Всё ещё не веря в происходящее, я обернулась, пытаясь что-то сказать, но Дитер хлестнул снова. Конец плети полоснул лицо, рассекая бровь. По коже потекла горячая капля. Я с ужасом смотрела на мужа. Он продолжал сидеть, улыбаясь.
— Что? Не нравится? Так будет всегда, когда ты не будешь слушаться… проси прощения, дрянь!
— Дитер, я же…
Он не дал договорить. Плеть взметнулась в мгновение и теперь уже дважды стегнула меня по телу. Автоматически, желая прикрыться, я сжалась и отвернулась, подставляя спину… Плеть прошлась по спине… я рухнула на пол.
— Встань на колени, — спокойно сказал Дитер. — Делай же то, что тебе говорят… — чуть повысив тон, сказал он, видя, что я не шевелюсь. Не придуряйся, я вижу, ты слышишь меня прекрасно, ну же…
Я приподнялась и подползла к Дитеру.
— А теперь… что хорошая девочка должна сказать теперь? А?
Я стояла на коленях между его, широко расставленных ног.
— Смотри мне в глаза…
Я подняла голову и посмотрела.
— Вот, хорошо, теперь говори… ну же, не зли меня, проси прощения.
— Папуля, прости, я больше не буду, — выдавила я.
— Хорошо, умница… Ещё проси… говори…
Я вдруг заметила, что одна рука, которая всё время была под халатом, двигается. В комнате было темно, а я была так испугана происходящим, что не заметила этого раньше. Он двигал рукой всё сильнее. А говорил всё бессвязнее:
— Давай… говори… ну… — обрывочные слова перемежались со стоном.
— Прости, не буду больше, — тихо говорила я, но, по-моему, он уже не слышал.
Рука стала дёргаться с остервенением, он захрипел. Пояс, сдерживающий фалды халата, развязался… перед самым моим носом была та самая рука, в которой был зажат член… вверх, вниз… вниз, вверх… я замерла, не зная, что делать. И в этот момент прямо мне в лицо брызнула сперма.
Дитер еще какое-то время продолжал сидеть, словно в беспамятстве. Я тоже замерла, даже боясь стереть с себя липкость вязкую массу… Наконец, он встал, запахнул халат и, ни слова не говоря, вышел из моей спальни.
7.
Всю ночь я не могла заснуть. Тело ныло, лопнувшая от удара кожа, саднила. Но больше этого, меня беспокоили мысли. Я не могла понять, что случилось, почему Дитер так себя повёл. Ведь он действительно меня любит…

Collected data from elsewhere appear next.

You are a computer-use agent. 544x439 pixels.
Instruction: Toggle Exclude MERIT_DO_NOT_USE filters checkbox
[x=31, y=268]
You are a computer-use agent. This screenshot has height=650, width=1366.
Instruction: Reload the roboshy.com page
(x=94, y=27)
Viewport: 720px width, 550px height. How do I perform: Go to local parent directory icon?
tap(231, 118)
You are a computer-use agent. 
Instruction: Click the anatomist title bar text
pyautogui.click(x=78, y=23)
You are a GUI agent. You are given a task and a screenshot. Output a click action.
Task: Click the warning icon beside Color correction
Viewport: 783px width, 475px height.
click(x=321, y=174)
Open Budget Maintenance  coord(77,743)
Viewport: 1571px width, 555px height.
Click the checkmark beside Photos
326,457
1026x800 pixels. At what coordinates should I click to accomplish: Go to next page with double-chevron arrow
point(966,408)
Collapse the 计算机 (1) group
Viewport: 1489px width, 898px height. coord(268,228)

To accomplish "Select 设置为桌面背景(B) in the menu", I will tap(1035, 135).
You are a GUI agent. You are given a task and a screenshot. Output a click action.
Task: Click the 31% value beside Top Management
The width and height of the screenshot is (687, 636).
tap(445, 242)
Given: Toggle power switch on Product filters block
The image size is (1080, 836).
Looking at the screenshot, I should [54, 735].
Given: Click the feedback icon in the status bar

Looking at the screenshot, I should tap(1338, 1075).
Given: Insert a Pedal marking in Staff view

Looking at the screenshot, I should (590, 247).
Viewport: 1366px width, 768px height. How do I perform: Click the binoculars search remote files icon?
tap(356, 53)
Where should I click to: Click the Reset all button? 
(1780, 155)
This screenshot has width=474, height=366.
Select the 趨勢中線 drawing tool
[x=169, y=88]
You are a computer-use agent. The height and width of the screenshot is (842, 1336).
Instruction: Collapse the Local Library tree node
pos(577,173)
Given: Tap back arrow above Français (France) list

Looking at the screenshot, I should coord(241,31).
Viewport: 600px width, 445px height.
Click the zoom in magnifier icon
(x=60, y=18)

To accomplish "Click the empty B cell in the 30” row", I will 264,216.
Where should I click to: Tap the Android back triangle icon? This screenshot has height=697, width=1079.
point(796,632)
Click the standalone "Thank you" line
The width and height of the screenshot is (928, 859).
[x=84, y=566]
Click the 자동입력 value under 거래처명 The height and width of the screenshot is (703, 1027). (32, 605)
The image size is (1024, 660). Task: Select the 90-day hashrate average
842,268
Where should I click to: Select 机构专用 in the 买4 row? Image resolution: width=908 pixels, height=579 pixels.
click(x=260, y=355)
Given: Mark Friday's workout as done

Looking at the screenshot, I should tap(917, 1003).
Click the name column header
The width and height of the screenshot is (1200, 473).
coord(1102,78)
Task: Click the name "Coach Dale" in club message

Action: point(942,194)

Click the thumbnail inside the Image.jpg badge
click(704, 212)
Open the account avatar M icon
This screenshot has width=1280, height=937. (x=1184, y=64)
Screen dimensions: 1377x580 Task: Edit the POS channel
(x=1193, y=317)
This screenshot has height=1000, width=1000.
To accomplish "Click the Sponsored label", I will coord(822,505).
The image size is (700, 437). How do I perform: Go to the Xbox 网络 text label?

Утром, за завтраком Дитер был беспредельно внимателен, опять сюсюкал, опуская глаза. Когда мы переместились на диваны, чтобы выпить по чашечке кофе, он, тупя взор, взял меня за руку.
— Деоточка, прости меня… — забормотал Дите. — Я был вчера не в себе. Ты должна меня понять. Мне трудно… Я переутомляюсь…
Он говорил и говорил, пытаясь что-то объяснить. Всё это было не объяснением, а отговорками. Но почему-то я ему поверила.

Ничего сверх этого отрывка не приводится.